Coming to You BY VIDEO
November 2008

The central information technology office controls the scheduling and equipment of these large rooms. In addition, says Stenerson, “The [academic] schools have developed their own smaller videoconferencing units to take care of any additional meeting requirements they may have and even some courses.”

The University of Notre Dame (Ind.) is another videoconferencing veteran. The technology was used primarily for the executive MBA program and for student career placement efforts. Others began requesting a videoconferencing facility for meetings, explains Dewitt Latimer, deputy CIO and chief technology officer, and about three years ago a facility designed for videoconferencing was constructed.

Videoconferencing plays a major role for Notre Dame in correspondence between states and overseas. During the 2007-2008 academic year, a total of 118 video and Access Grid conferences and 15 WebEx sessions—connecting to 11 different countries and 20 states—were conducted. The university’s London program has used international videoconferencing the most. “Two or three times a year, we would make a trip over there,” says Latimer. “This allows us to conduct face-to-face meetings now anytime we need to.”

Notre Dame has a Polycom 9004 high-definition, fixed-room system housed within the new videoconference facility in the IT Center that can seat up to 18 people, as well as a portable system consisting of a Polycom FX single camera codec and two flat-panel LCD monitors that access a 100MB Ethernet connection. Access Grid videoconferencing software is used to host multipoint videoconferences, primarily among other research institutions and national labs.

Videoconferencing has changed Notre Dame’s employee interview process too. Arrangements are made to get potential candidates to a facility so that interviews can be conducted by video. “[We’re] much more inclined to do it now via a videoconference to get it down to just the final one or two candidates before we fly them in,” says Latimer.

For Pacific’s various health clinics, meanwhile, Creative inPerson units have been used when a technician or an attending doctor is away, to enhance communications with professors on the Forest Grove campus when another opinion is needed, says Colaw.
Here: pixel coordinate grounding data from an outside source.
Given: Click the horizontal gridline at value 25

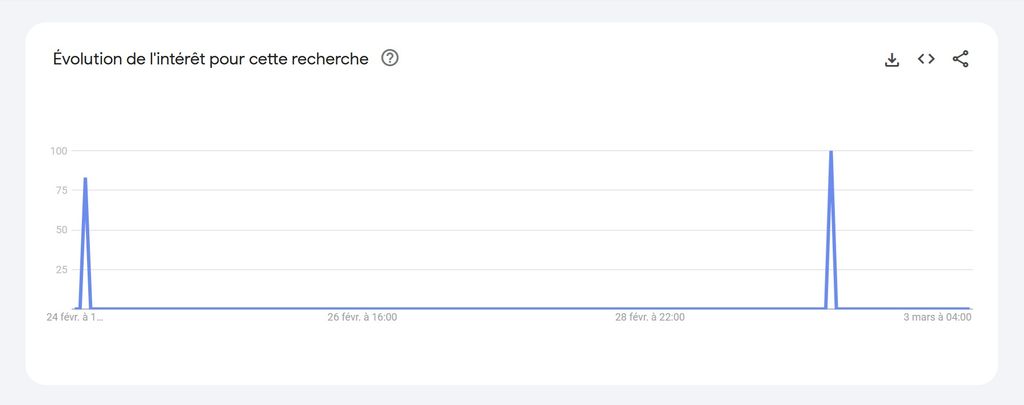Looking at the screenshot, I should pyautogui.click(x=500, y=269).
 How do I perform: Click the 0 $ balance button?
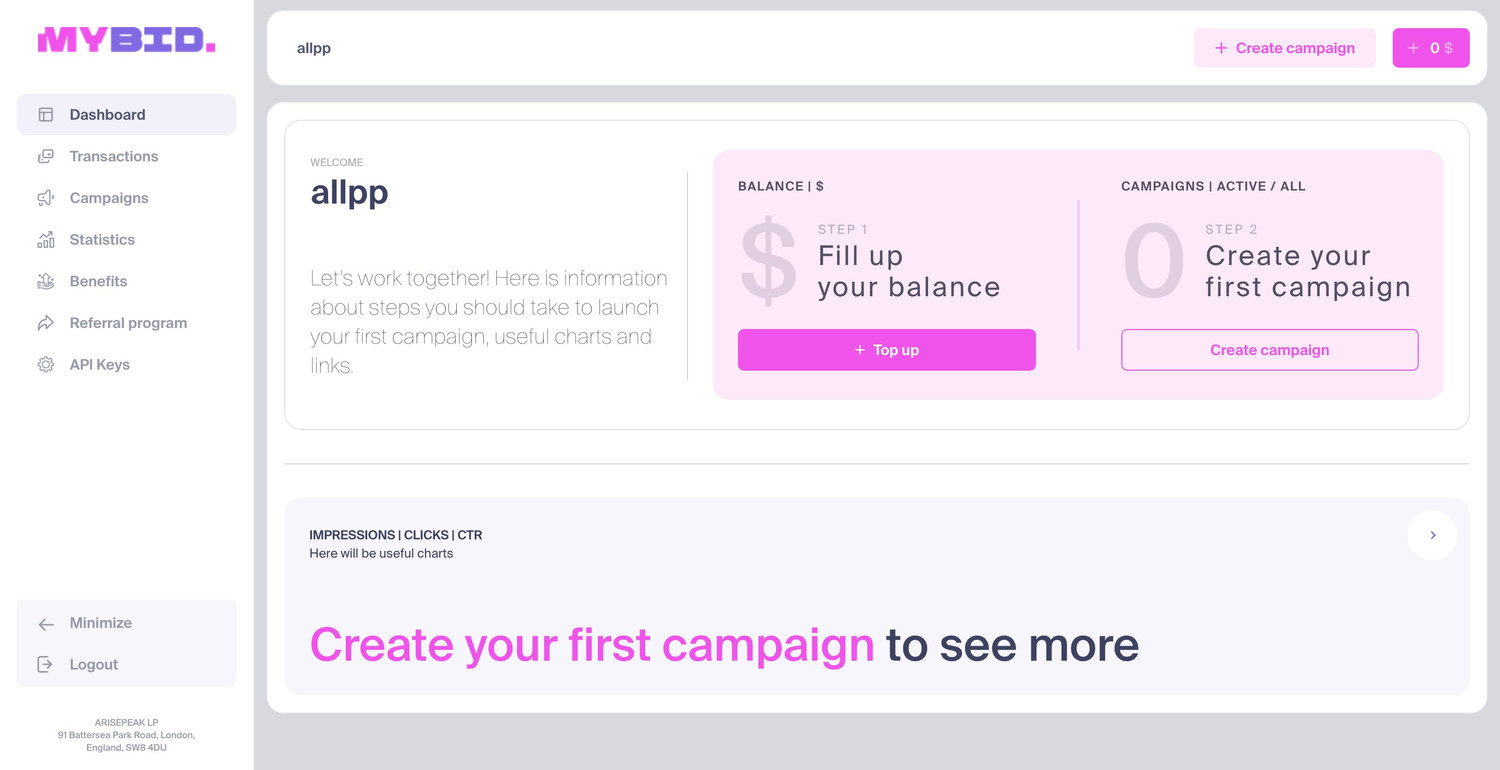(1430, 48)

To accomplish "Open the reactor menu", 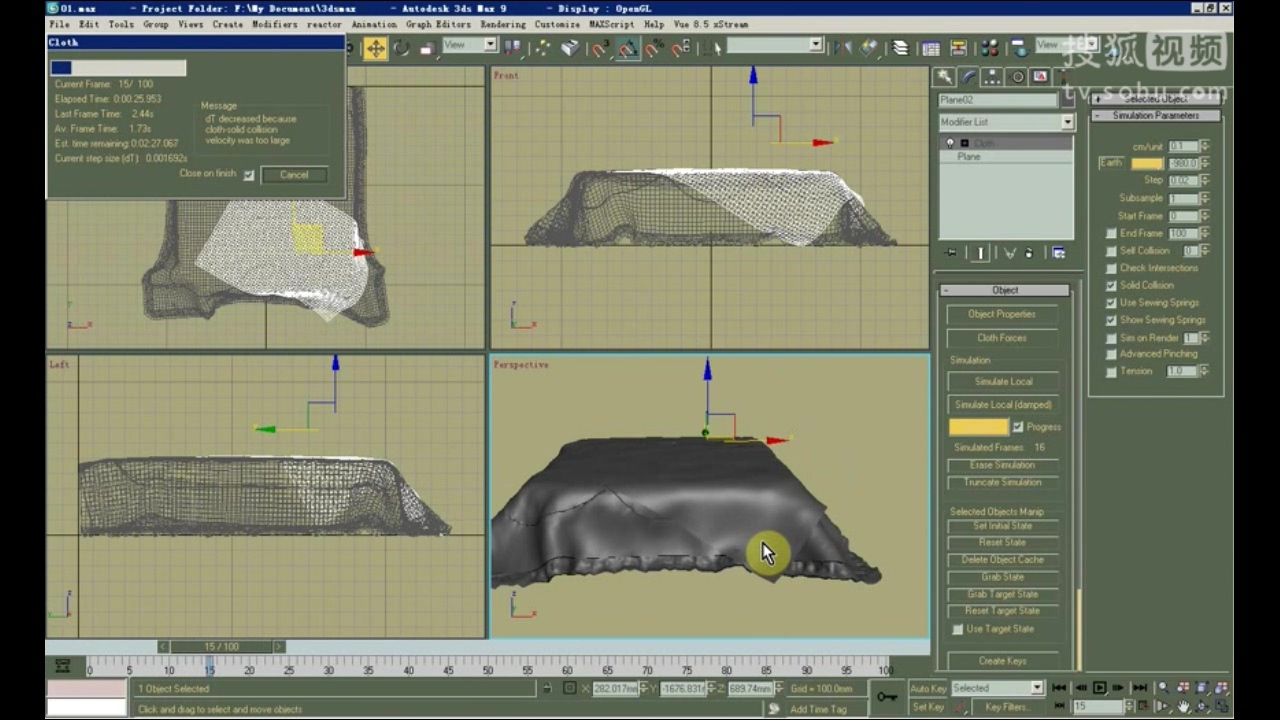I will [x=326, y=24].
Both staff and students use videoconferencing to work jointly on committees and projects, such as a partnership with a remote hospital.

Videoconferencing is also becoming a channel for collaboration and training for educators. Professors can get together over video to work on projects or with professional organizations. Tandberg’s Zanetis has seen educators present at conferences from a remote location.
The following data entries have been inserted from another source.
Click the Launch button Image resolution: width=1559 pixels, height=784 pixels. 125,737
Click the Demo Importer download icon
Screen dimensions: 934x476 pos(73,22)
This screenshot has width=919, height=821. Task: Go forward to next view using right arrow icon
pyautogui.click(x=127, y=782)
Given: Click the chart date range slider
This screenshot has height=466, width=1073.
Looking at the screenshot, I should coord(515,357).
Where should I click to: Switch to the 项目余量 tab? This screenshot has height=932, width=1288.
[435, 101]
The Georgia Digital Innovation Group at Georgia College and State University, which brings resources for collaboration to higher education and K-12, uses Apple’s iChat and the Elluminate Learning Suite not just to carry on business but also to host and present conferences, institutes, and summits from its home base in Milledgeville, Ga. Apple’s application presents several user options—such as text, audio, or full audio/video—that allow for participants to be seen in real time and in a conference table format. Elluminate’s suite facilitates large online events by supporting the entire cycle—what happens before, during, and after the real-time online session.

Apple’s iChat “duplicates and mimics as if we are sitting around a table talking,” says DI Group Director Jim Wolfgang. “We can share applications. We can do slideshows, show a keynote presentation mainly in a work session environment or as a guest speaker presentation. The record feature provides the equivalent of electronic minutes.”

Wolfgang used Video iChat on a weekly basis to develop a workshop and two presentations for a national conference with a Georgia College colleague and Keith Politte, manager of the Technology Testing Center at the Donald W. Reynolds Journalism Institute at the University of Missouri. “It made it much easier, using video chat for us to plan over the eight weeks,” says Wolfgang.